I tried similar experiments under ruby 2.5, but I got similar results.

In researching this issue, I did find #588, but the blog entry referenced in that issue doesn't provide any advice beyond "try updating the lockfile by hand", which as I mentioned has not helped.

Looking at the gemfile, the errors I quoted above suggest that bundler is hitting the else clause at https://github.com/SAML-Toolkits/ruby-saml/blob/v1.17.0/ruby-saml.gemspec#L57C1-L60C6 when trying to build runtime dependencies based on RUBY_VERSION. I don't know enough about the inner workings of bundler to guess at why it's doing that though...

EDIT: minor clarification

[ilikepi]

Interesting twist: I tried switching to a :git source to see if that would be sufficient to cause Bundler to take a different path for dependency resolution, and...it worked. Here's a minimal Gemfile that installs successfully under ruby 2.3.8, rubygems 2.5.2.3 (included with ruby 2.3.8), and bundler 1.17.3:

# frozen_string_literal: true

source 'https://rubygems.org'

ruby '2.3.8'

gem 'ruby-saml', :git => 'https://github.com/SAML-Toolkits/ruby-saml.git',
                 :tag => 'v1.17.0'

I was able to use the same trick in my application's Gemfile. At the very least, this confirms that my manually updated Gemfile.lock was syntactically correct. It doesn't help me understand the errors I reported earlier, but at least I can move our application forward...

[pitbulk]

@ilikepi I also delivered 1.12.3 in case to cover those very old projects using ruby-saml.

Glad you were able to solve your use case by using code from Github rather than from Rubygems.

[ilikepi]

Thanks, I did see that 1.12.3 was available, but I wanted to be current if possible in our application.

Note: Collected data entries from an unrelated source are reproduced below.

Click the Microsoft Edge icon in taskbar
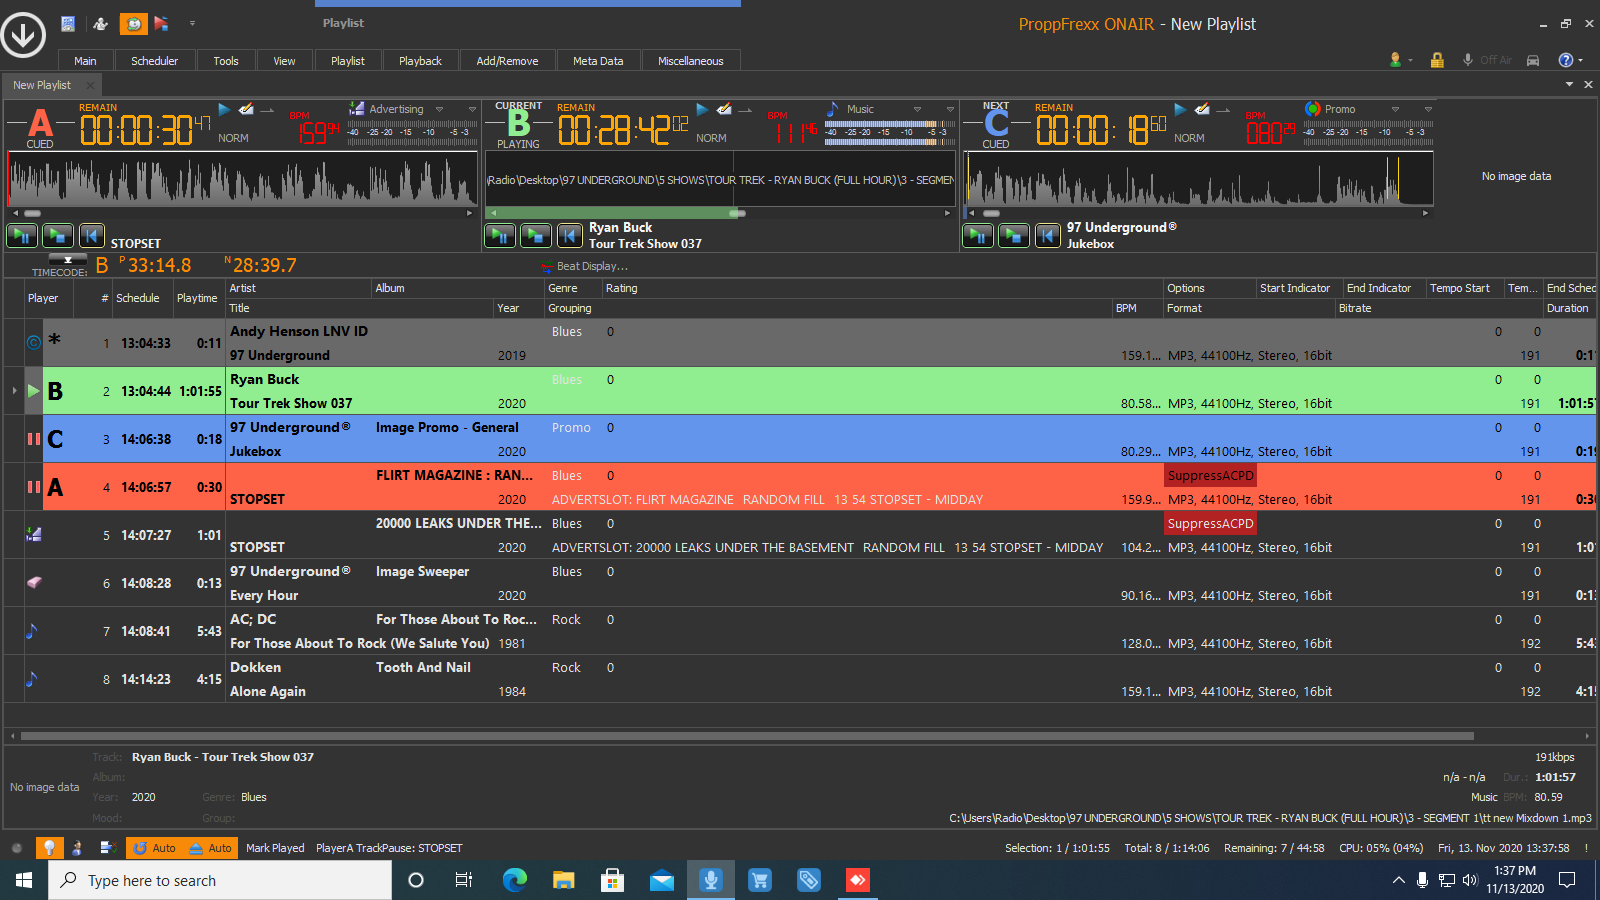Image resolution: width=1600 pixels, height=900 pixels. pyautogui.click(x=514, y=880)
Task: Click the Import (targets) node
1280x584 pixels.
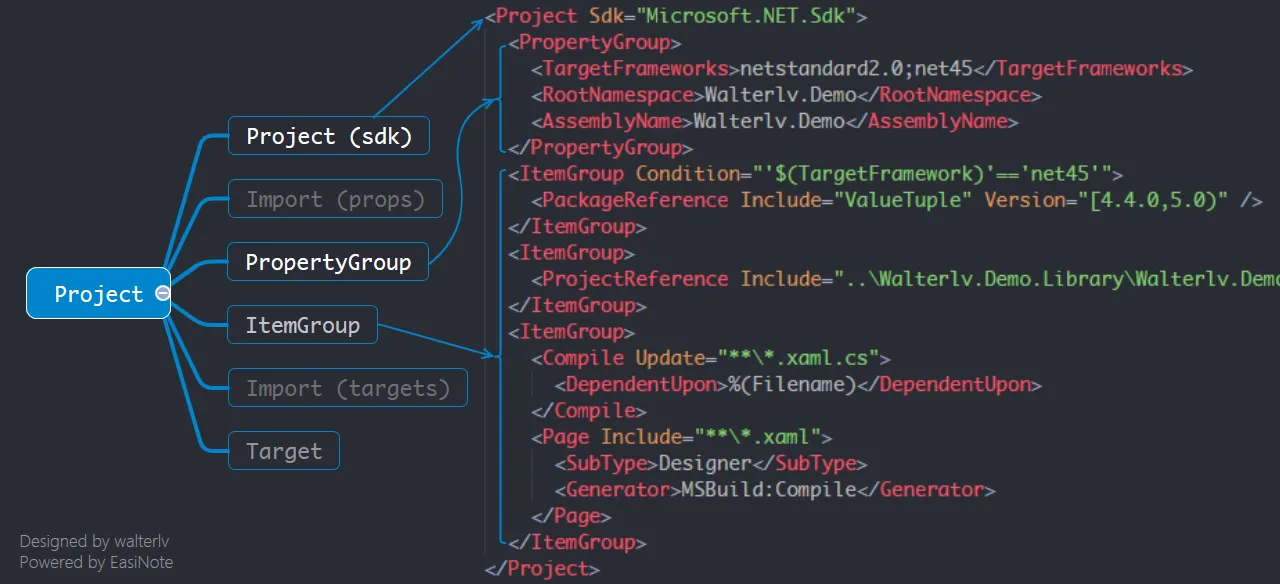Action: [348, 388]
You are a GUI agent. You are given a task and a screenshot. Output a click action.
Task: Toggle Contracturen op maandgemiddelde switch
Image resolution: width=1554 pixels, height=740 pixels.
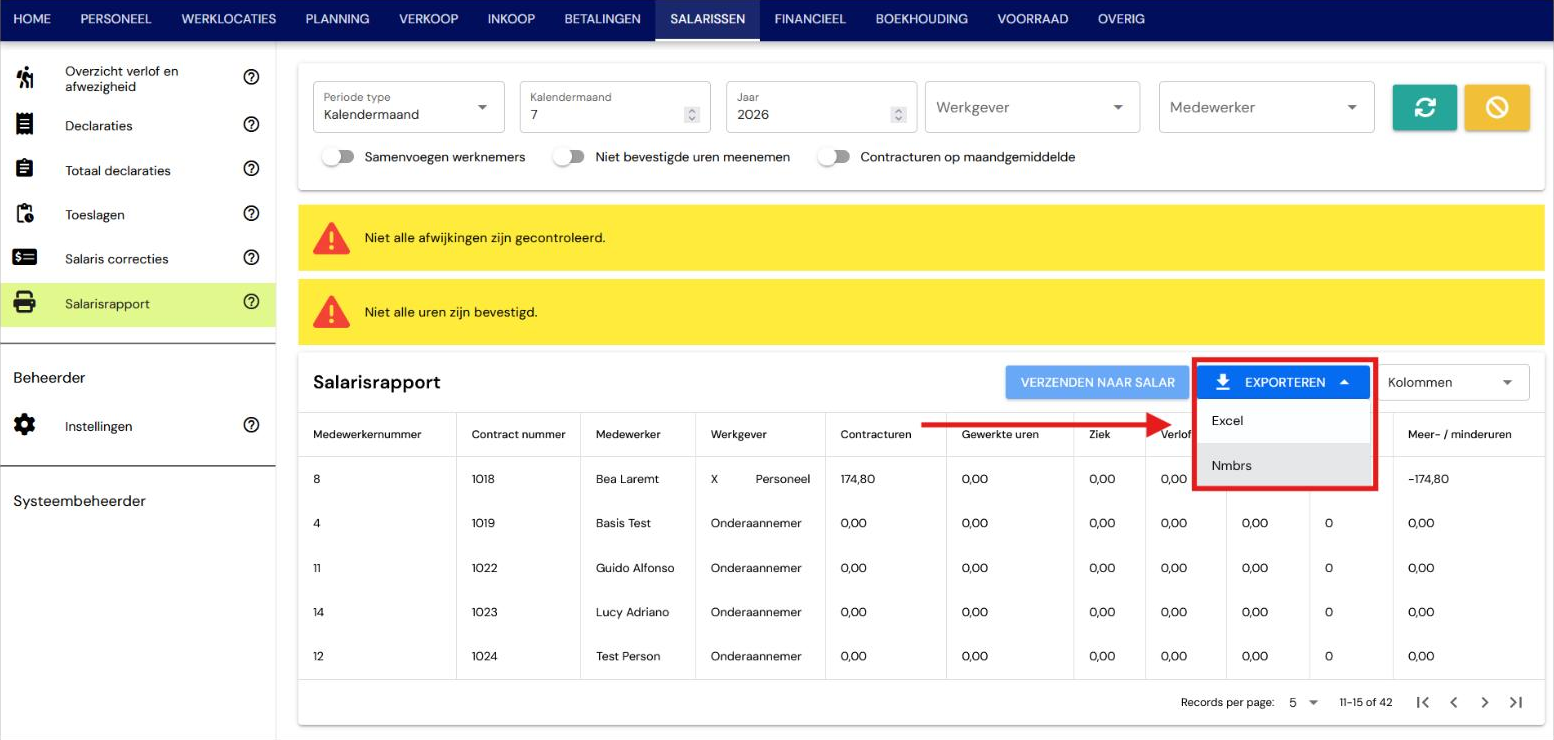(x=834, y=157)
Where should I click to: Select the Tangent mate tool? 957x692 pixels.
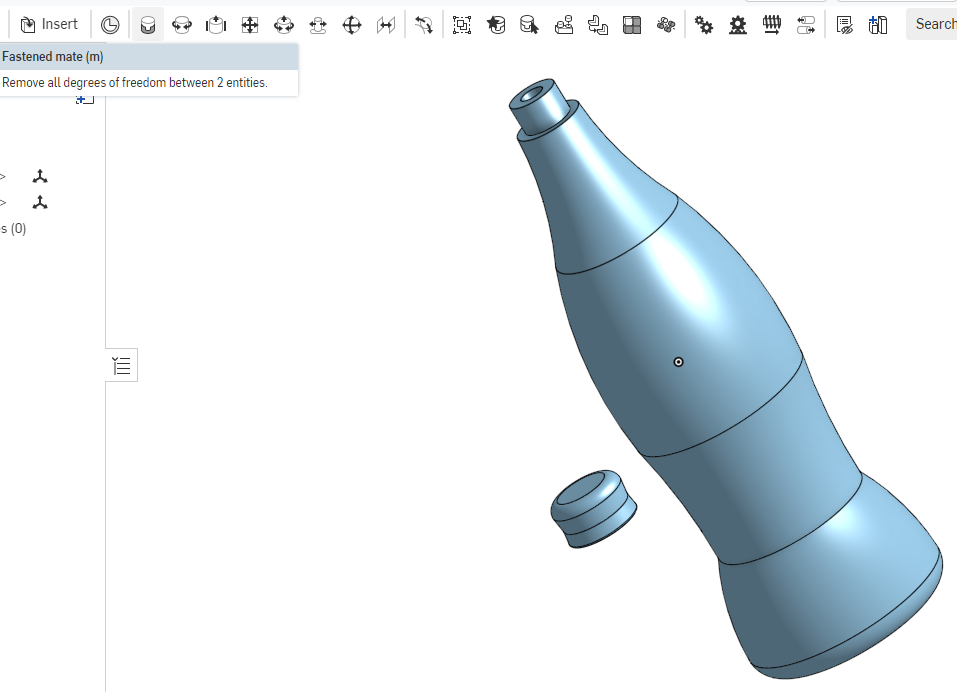pyautogui.click(x=422, y=23)
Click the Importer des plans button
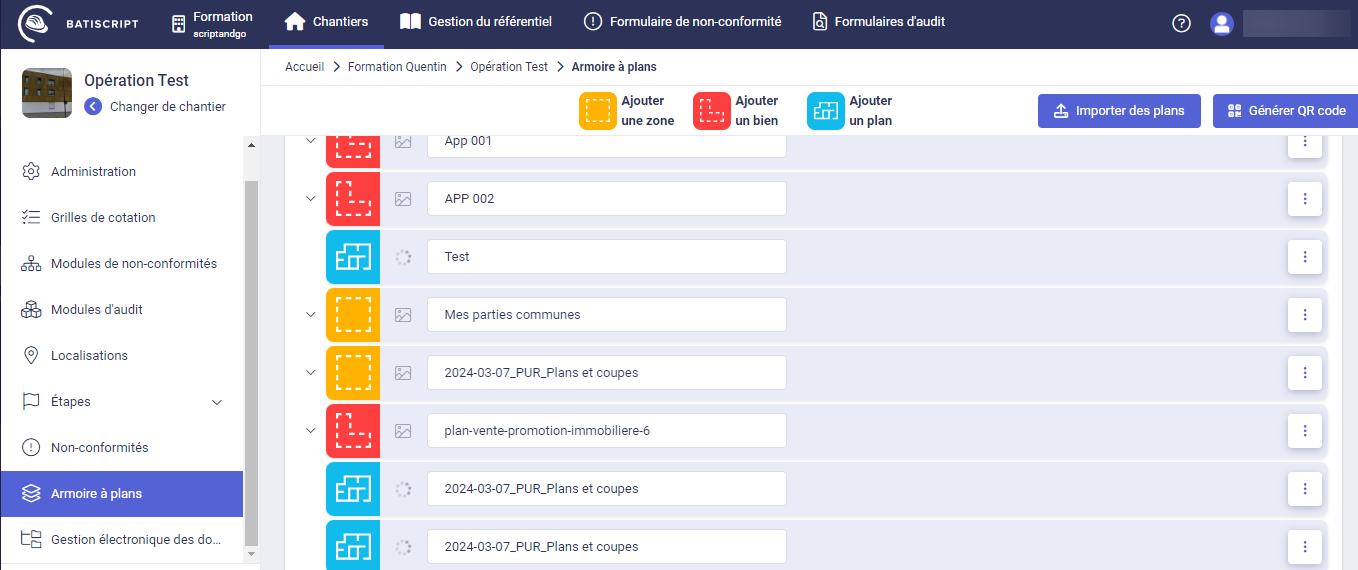Image resolution: width=1358 pixels, height=570 pixels. (x=1118, y=111)
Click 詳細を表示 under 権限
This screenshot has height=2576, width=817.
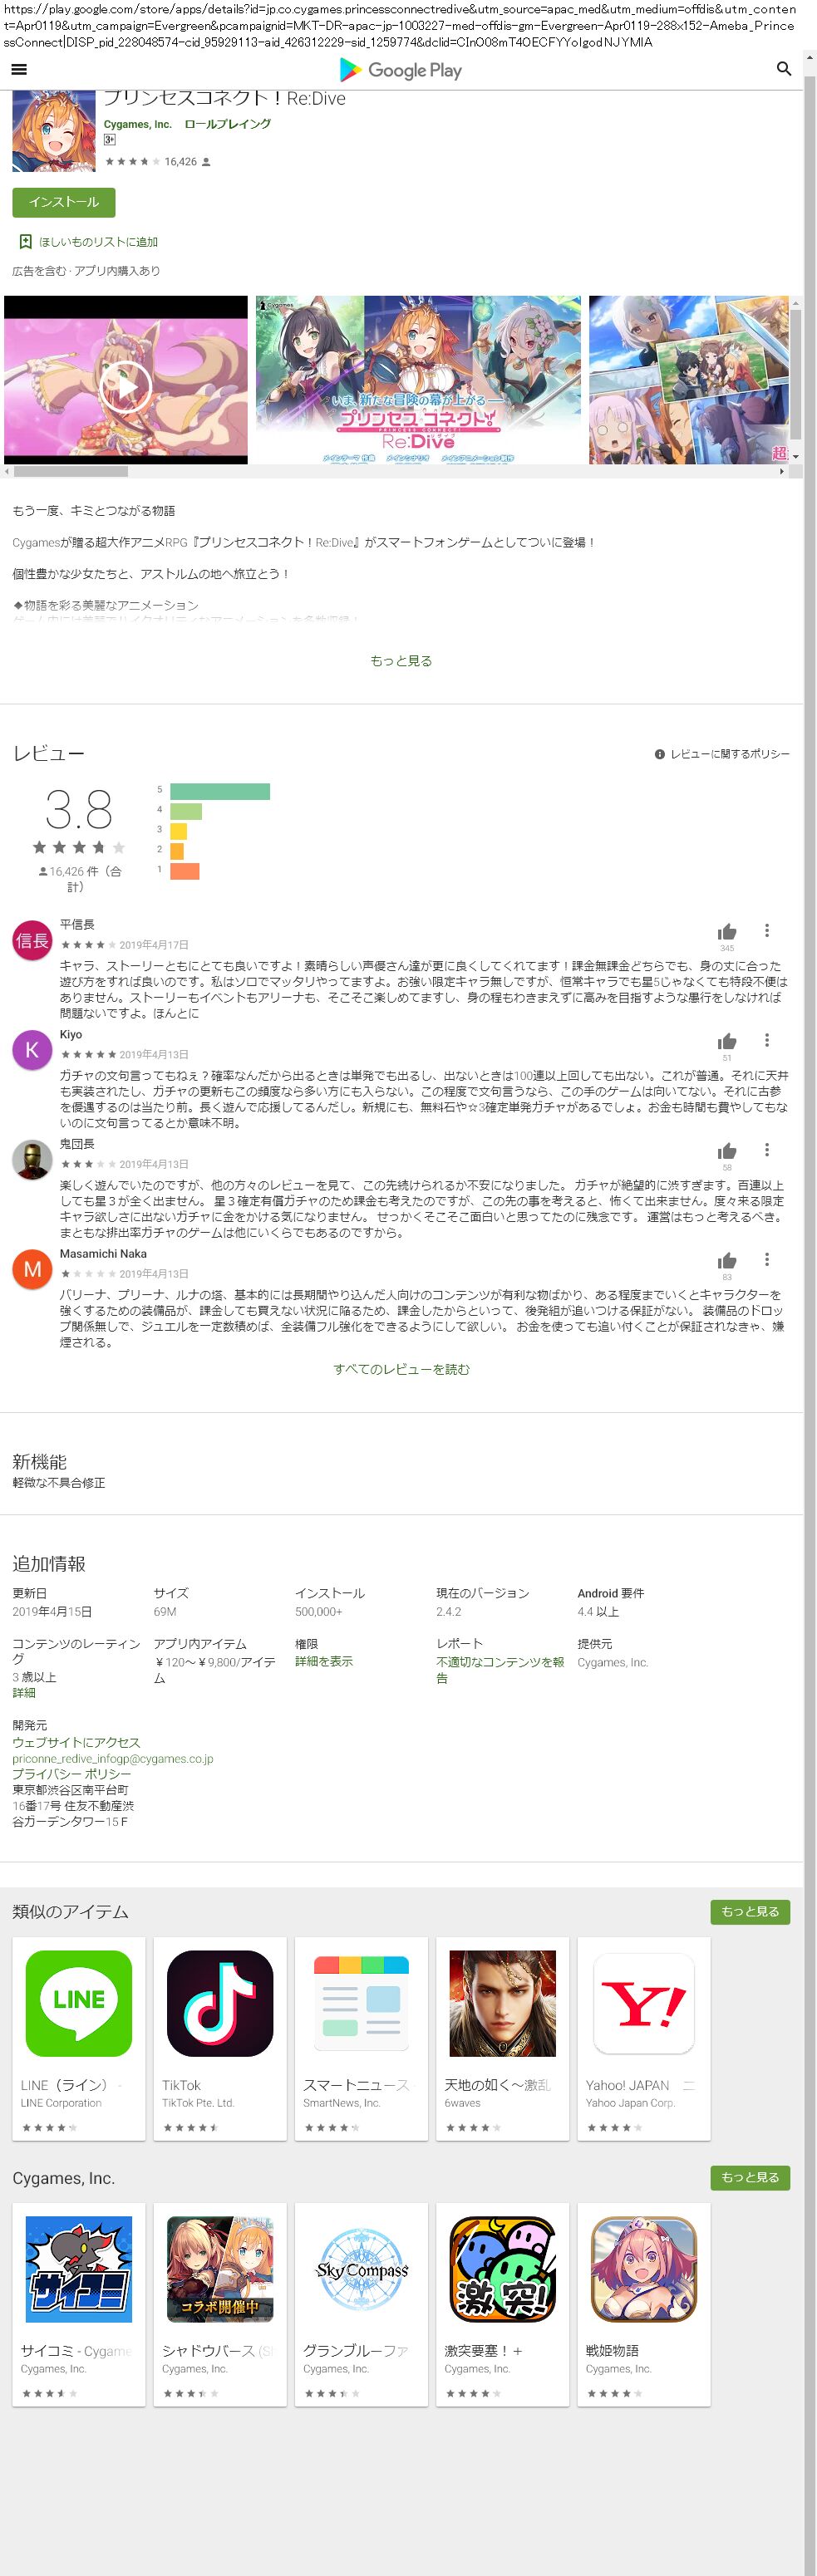click(x=323, y=1661)
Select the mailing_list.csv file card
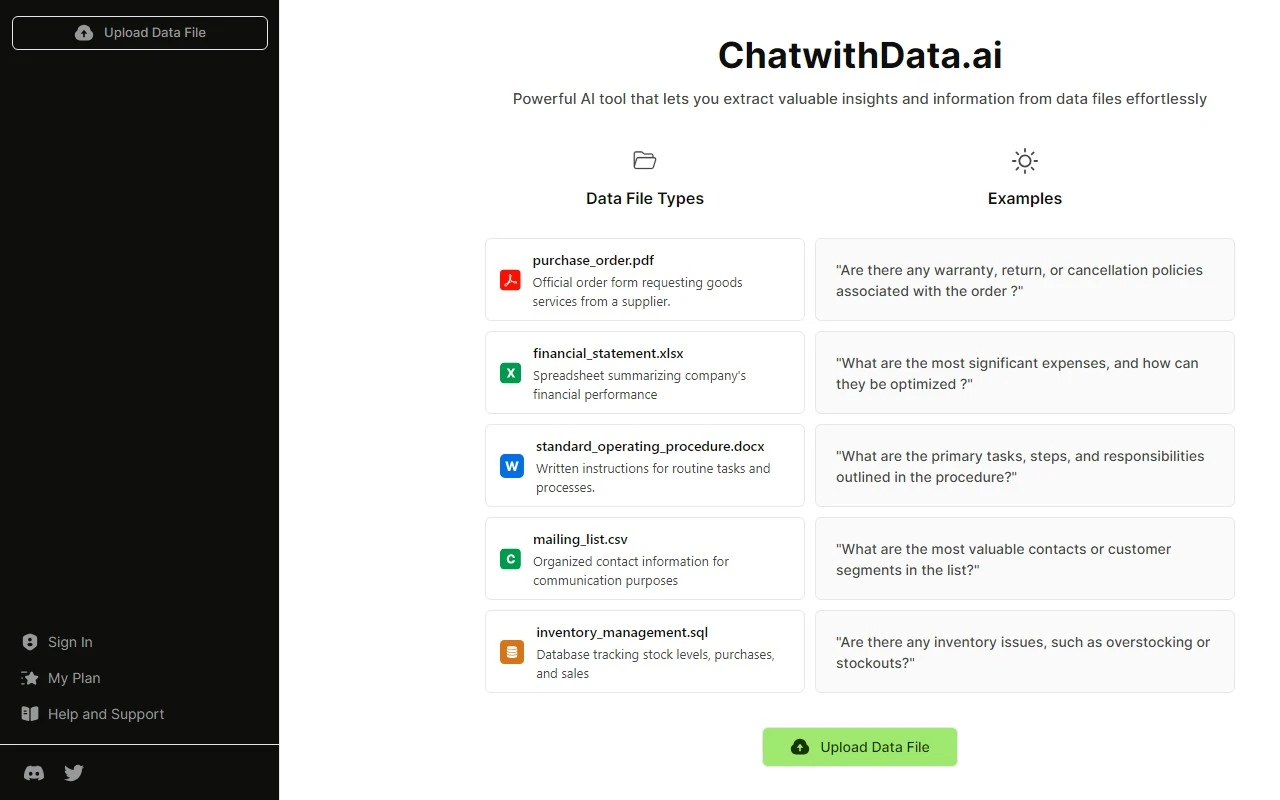 pyautogui.click(x=645, y=559)
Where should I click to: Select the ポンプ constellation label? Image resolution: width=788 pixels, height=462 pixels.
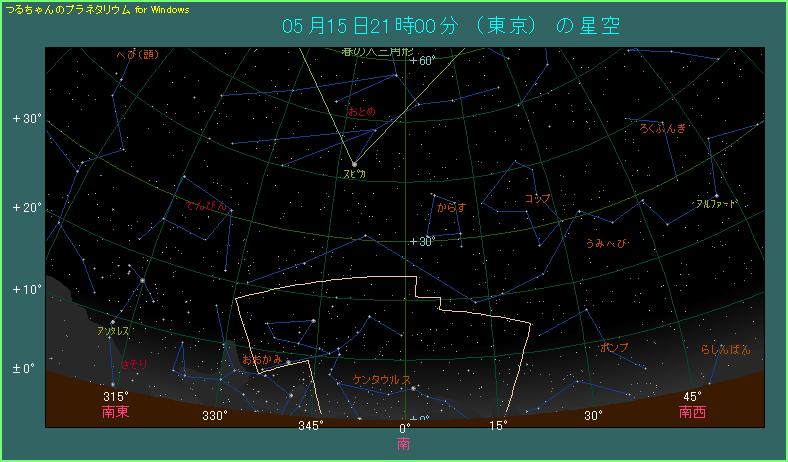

I see that there are CI runs for which 1.17.0 passed under old ruby versions, but I don't really know anything about how that works to be able to figure out how the CI environment differs from my own local environment.

EDIT: I guess the main and probably critical difference is that the CI run doesn't actually need to install the ruby-saml gem, since it's running in the equivalent of a checked out repo.